Give back exactly the lines of the entries below from the line with "This screenshot has width=835, height=780." to the line with "Given: Click the Size (Numeric) row header", inclusive, and only those.
-=-=-=-=-
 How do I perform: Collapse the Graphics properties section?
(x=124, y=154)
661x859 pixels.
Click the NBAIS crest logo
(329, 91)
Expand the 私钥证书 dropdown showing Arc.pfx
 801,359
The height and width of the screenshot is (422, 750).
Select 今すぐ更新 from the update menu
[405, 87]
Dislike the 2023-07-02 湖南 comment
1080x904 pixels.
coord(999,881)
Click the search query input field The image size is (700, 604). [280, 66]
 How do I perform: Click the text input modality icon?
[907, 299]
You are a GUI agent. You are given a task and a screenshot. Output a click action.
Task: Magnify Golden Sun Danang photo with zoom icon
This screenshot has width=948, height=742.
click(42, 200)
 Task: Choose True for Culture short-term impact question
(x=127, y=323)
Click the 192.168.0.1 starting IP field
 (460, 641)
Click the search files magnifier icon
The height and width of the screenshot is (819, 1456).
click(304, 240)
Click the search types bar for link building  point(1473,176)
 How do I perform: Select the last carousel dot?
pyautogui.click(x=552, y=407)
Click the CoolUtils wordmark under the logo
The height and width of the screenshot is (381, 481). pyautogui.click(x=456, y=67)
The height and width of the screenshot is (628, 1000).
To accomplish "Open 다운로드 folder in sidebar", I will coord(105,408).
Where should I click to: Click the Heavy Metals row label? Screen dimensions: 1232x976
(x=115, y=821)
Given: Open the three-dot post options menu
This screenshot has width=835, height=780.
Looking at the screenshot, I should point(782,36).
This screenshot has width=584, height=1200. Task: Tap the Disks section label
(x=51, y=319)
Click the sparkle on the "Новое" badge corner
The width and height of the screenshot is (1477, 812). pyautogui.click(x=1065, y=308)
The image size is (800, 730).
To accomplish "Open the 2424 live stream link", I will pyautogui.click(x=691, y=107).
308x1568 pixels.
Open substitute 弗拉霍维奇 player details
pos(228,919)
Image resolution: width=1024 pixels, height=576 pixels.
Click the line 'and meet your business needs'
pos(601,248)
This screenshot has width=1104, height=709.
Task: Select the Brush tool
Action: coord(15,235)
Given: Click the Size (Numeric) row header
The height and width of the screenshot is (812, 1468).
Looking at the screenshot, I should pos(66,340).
-=-=-=-=-
**Written answer:**
This screenshot has width=835, height=780.
Looking at the screenshot, I should point(782,36).
This screenshot has width=584, height=1200. Task: Tap the Disks section label
(x=51, y=319)
Click the sparkle on the "Новое" badge corner
The width and height of the screenshot is (1477, 812). pyautogui.click(x=1065, y=308)
The image size is (800, 730).
To accomplish "Open the 2424 live stream link", I will pyautogui.click(x=691, y=107).
308x1568 pixels.
Open substitute 弗拉霍维奇 player details
pos(228,919)
Image resolution: width=1024 pixels, height=576 pixels.
Click the line 'and meet your business needs'
pos(601,248)
This screenshot has width=1104, height=709.
Task: Select the Brush tool
Action: coord(15,235)
Given: Click the Size (Numeric) row header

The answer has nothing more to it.